About P2715: I may be narrow-minded, but I find it almost impossible to have precise data for P2715 for any country. Here, one must think not only of the national parliamentary elections, but also of the regional and/or interim elections of one hundred to one hundred and fifty years ago, i.e. all electoral events through which a representative is elected to the parliament. It is also necessary to prepare for the registration of the data of the repeated elections ordered as a result of the successfully appealed results, that is, within a legislative cycle, the data of approximately 20-30 (or even more) elections should be available, which in the case of Hungary - also in terms of magnitude - should be more than a thousand election elements, so that the P2715 can be used. There are data on 42 cycles in Hungary, 58 in the United Kingdom, and 120 cycles in the United States, with an unimaginable number of elections: do you think it is really a realistic expectation that there should be an element for each of these? Are there any historical sources for all the small local by-elections that got representatives into parliament? If, on the other hand, there is no element about every choice, isn't it a conceptual error to build the data structure on that? I'm afraid - at least that's how I see it at the moment - I won't be the one to bring up the elements of all the Hungarian elections that will allow P2715 to be used.

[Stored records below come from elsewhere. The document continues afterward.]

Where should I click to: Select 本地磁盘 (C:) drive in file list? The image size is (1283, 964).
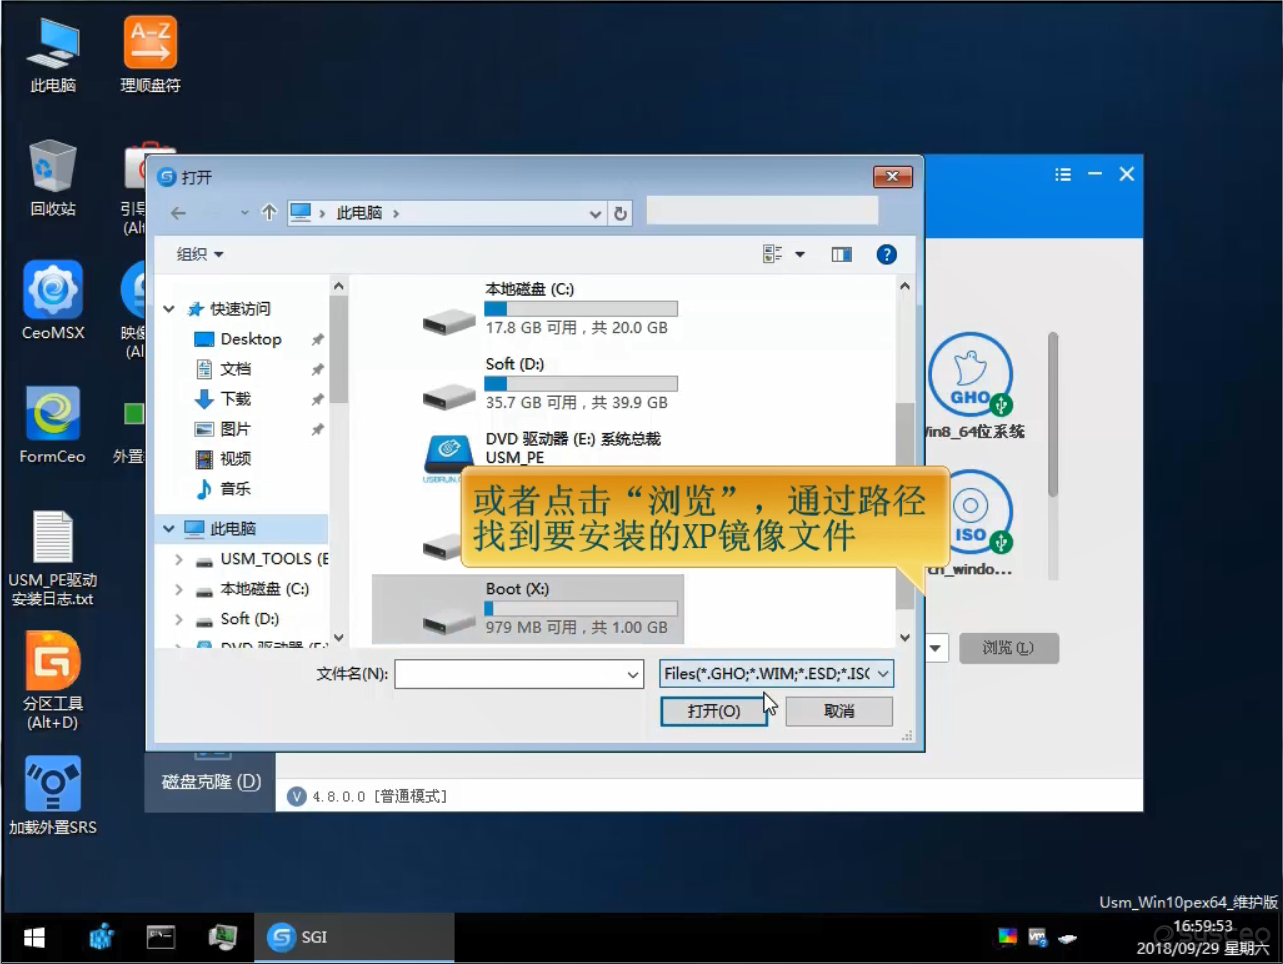pyautogui.click(x=529, y=308)
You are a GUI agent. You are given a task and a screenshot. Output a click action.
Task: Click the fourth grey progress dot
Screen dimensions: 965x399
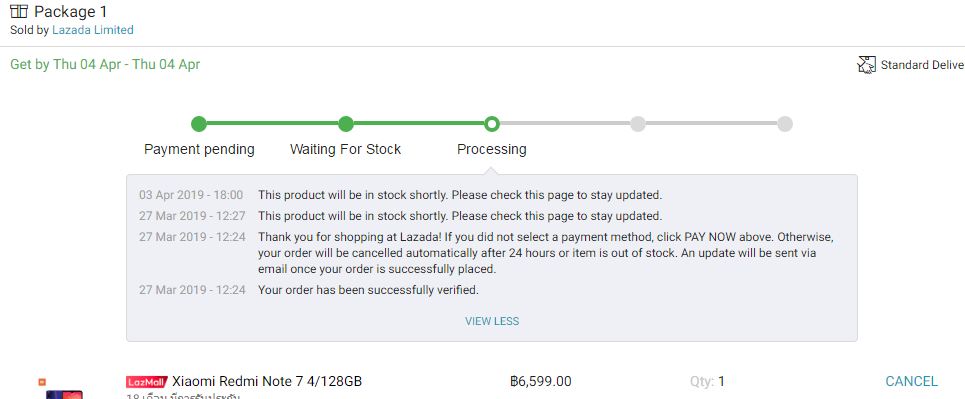tap(638, 124)
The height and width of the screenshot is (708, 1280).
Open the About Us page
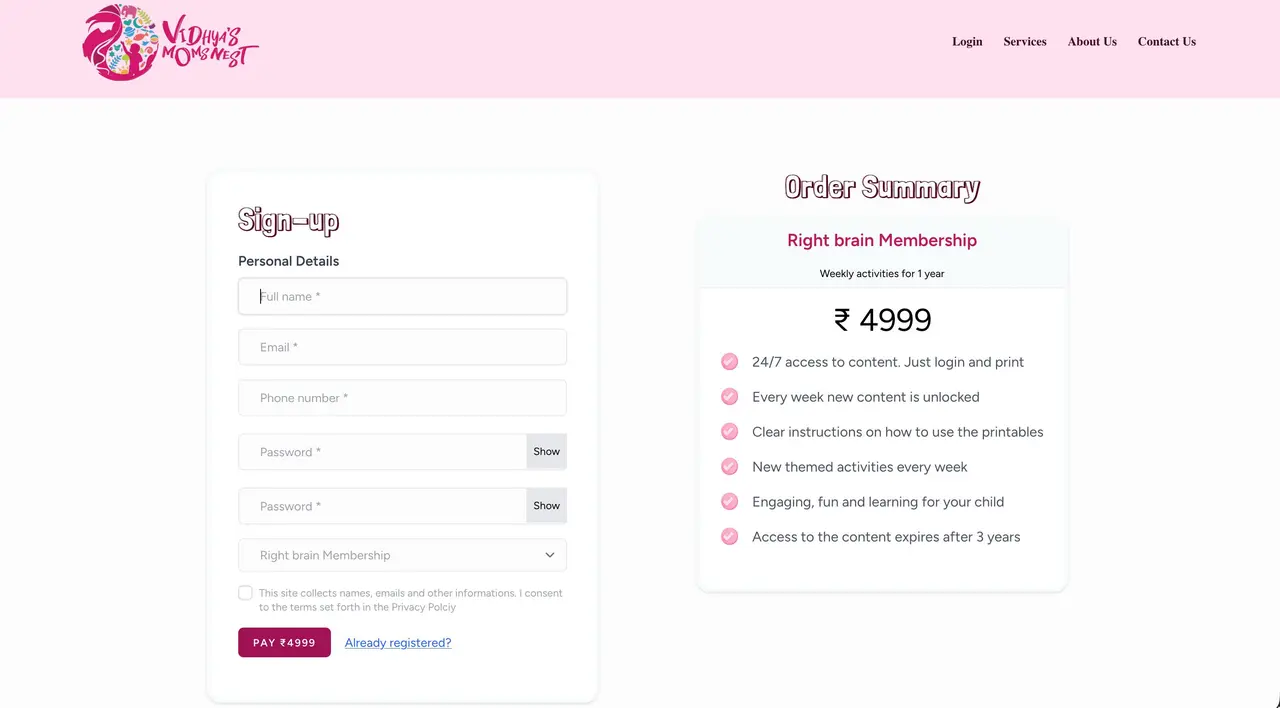(x=1092, y=42)

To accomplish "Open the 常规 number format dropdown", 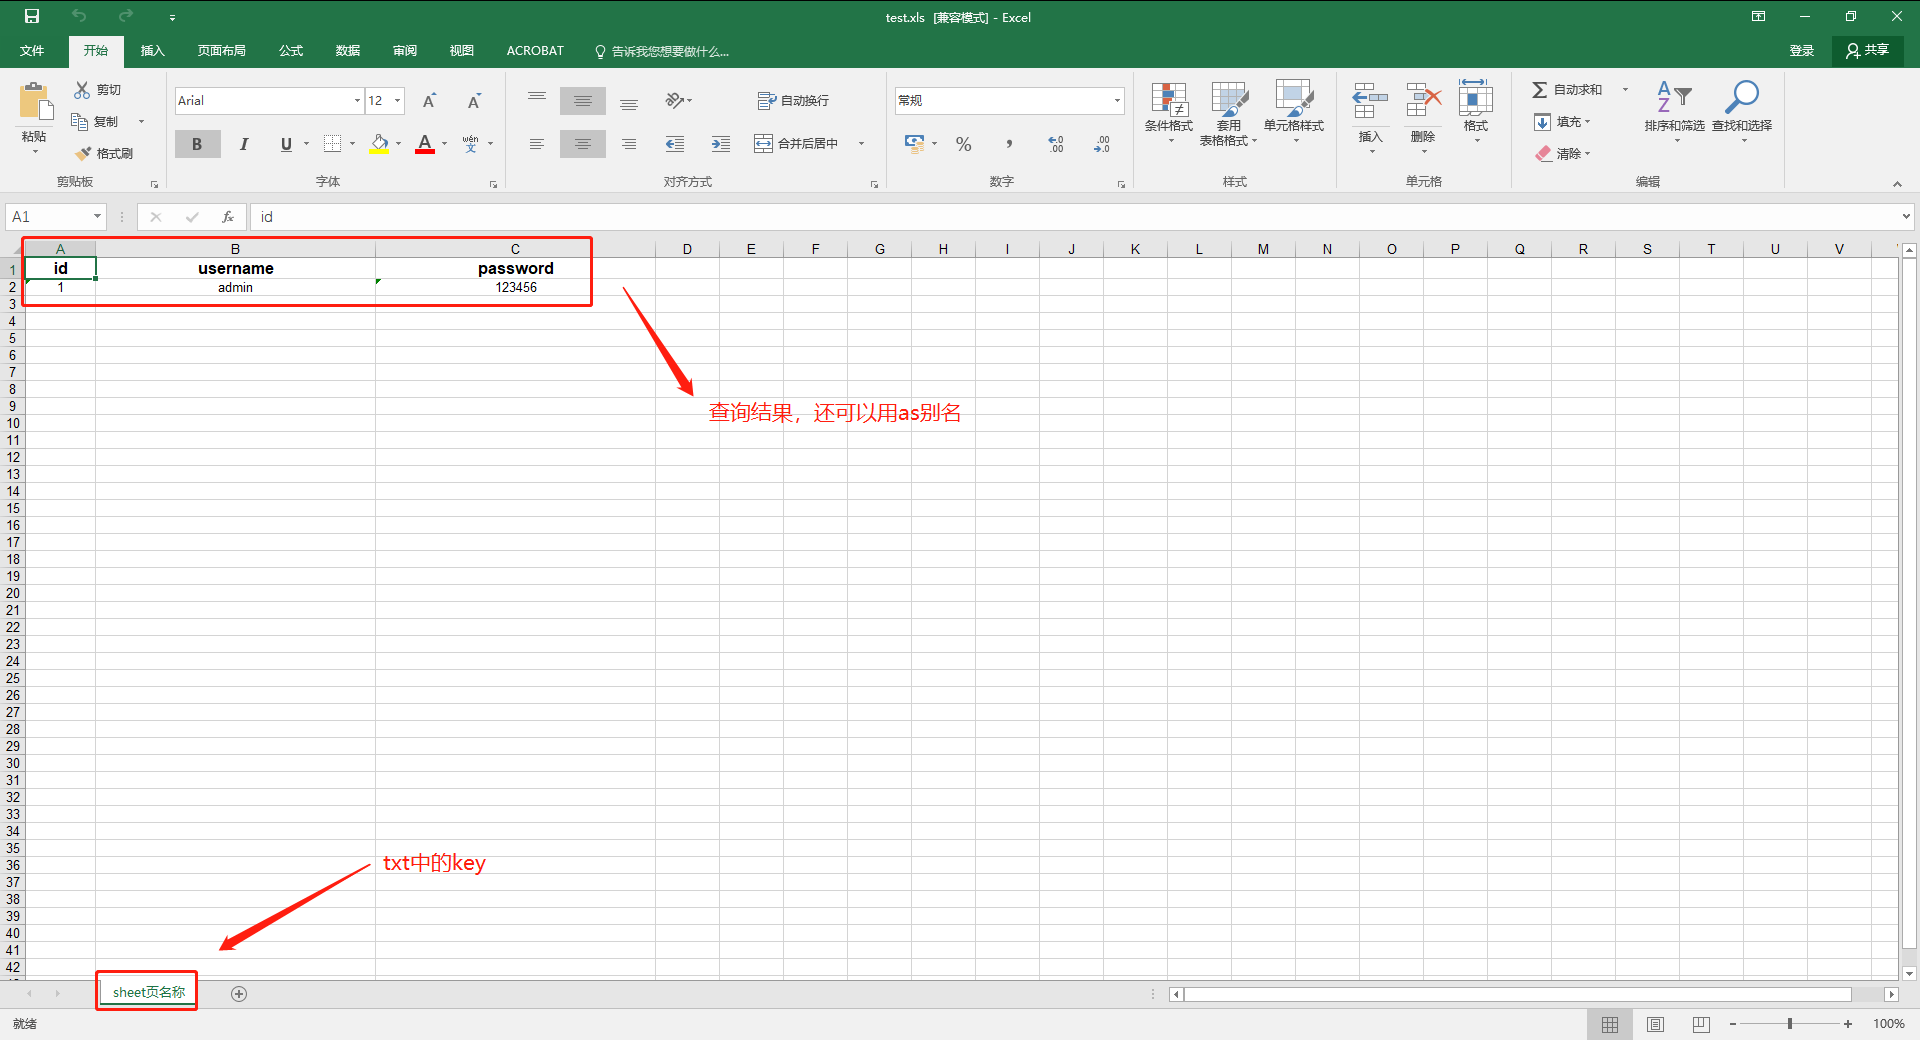I will pyautogui.click(x=1116, y=100).
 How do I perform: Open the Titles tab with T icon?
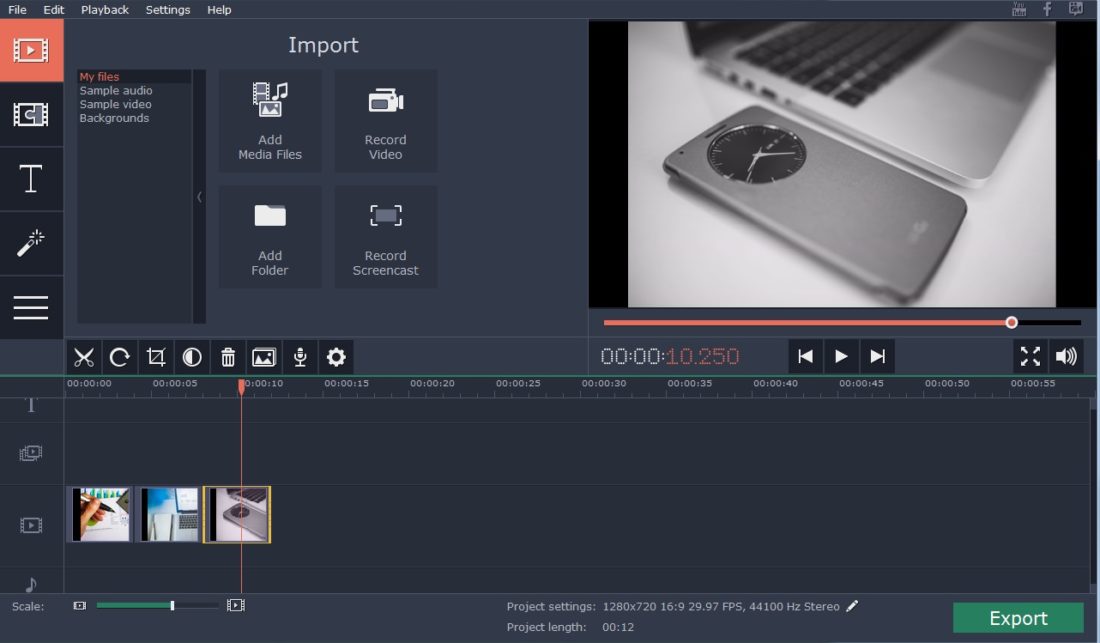click(x=31, y=179)
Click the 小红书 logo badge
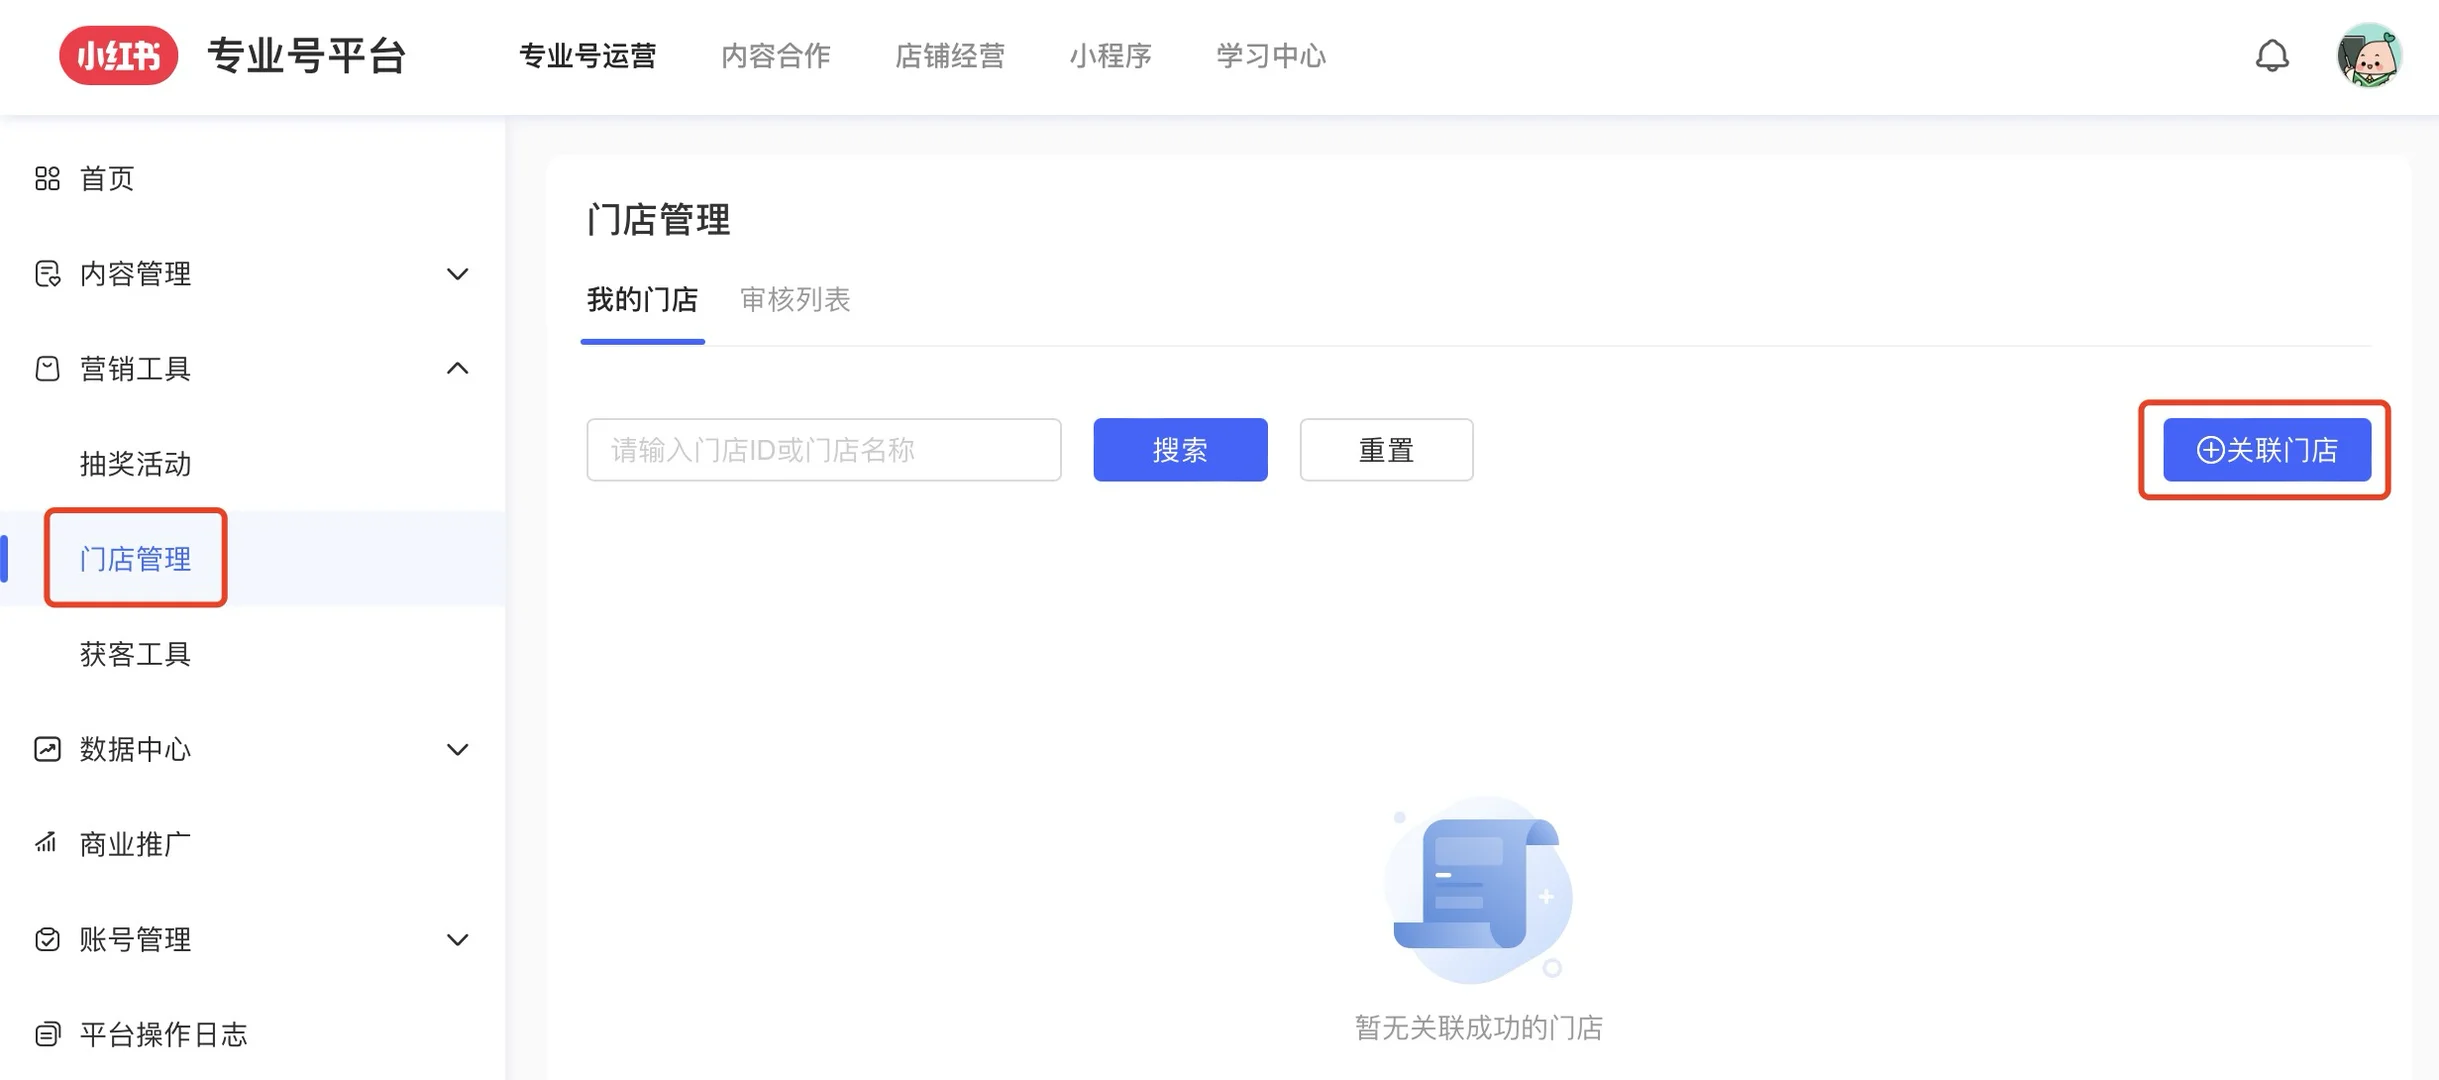 point(118,55)
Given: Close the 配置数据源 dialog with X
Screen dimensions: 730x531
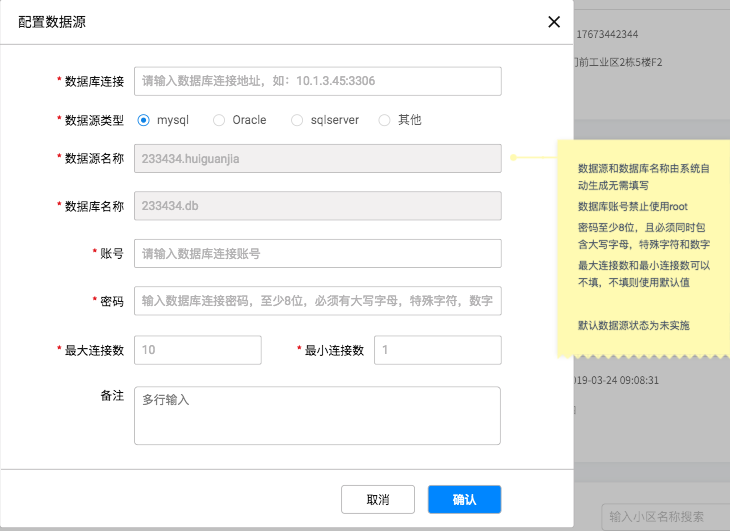Looking at the screenshot, I should pos(553,22).
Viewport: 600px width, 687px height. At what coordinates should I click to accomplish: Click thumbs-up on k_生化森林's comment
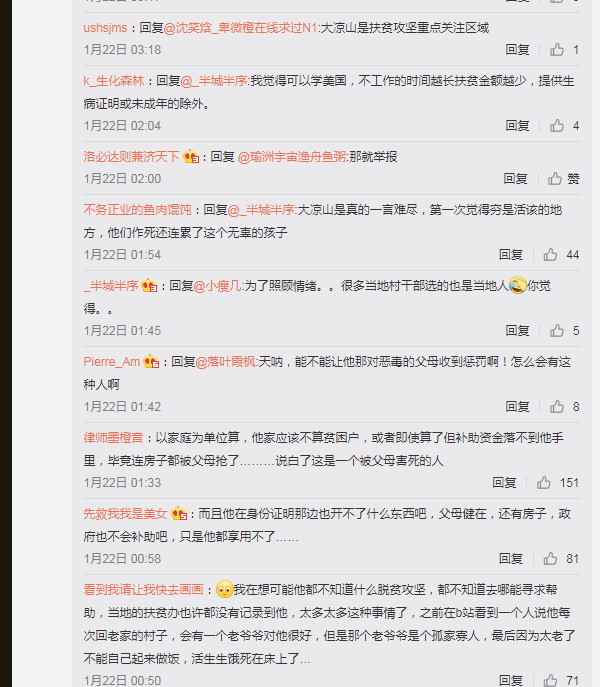tap(557, 126)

You are right that P5054 is not used by the Q111475445 list, but this also has its drawback: I could not compile the composition of the historical counter-governments (governments operating in overlapping periods). Although I only tried in relation to Hungary, are you sure that it is possible to compile a list of the governments of the period of the Spanish Civil War, or the governments of any occupied country during the Second World War, without using P5054? But regardless of whether it succeeds or not, I use P5054 in various queries for data entry and verification, and that's reason enough to expect another user not to delete this feature. I hope you also sense the contradiction: you warn that certain queries won't work for adding representative seats with a combined legislative cycle, then delete data that my queries REALLY won't work with.

Thank you for pointing out the incomplete data - all the more so because there are some that refer to a term that I myself thought was accurate (post-2002). It is always possible to improve, but if you delete data in a randomly way, you make the other person's job extremely difficult, so I ask (not for the first time) not to do this.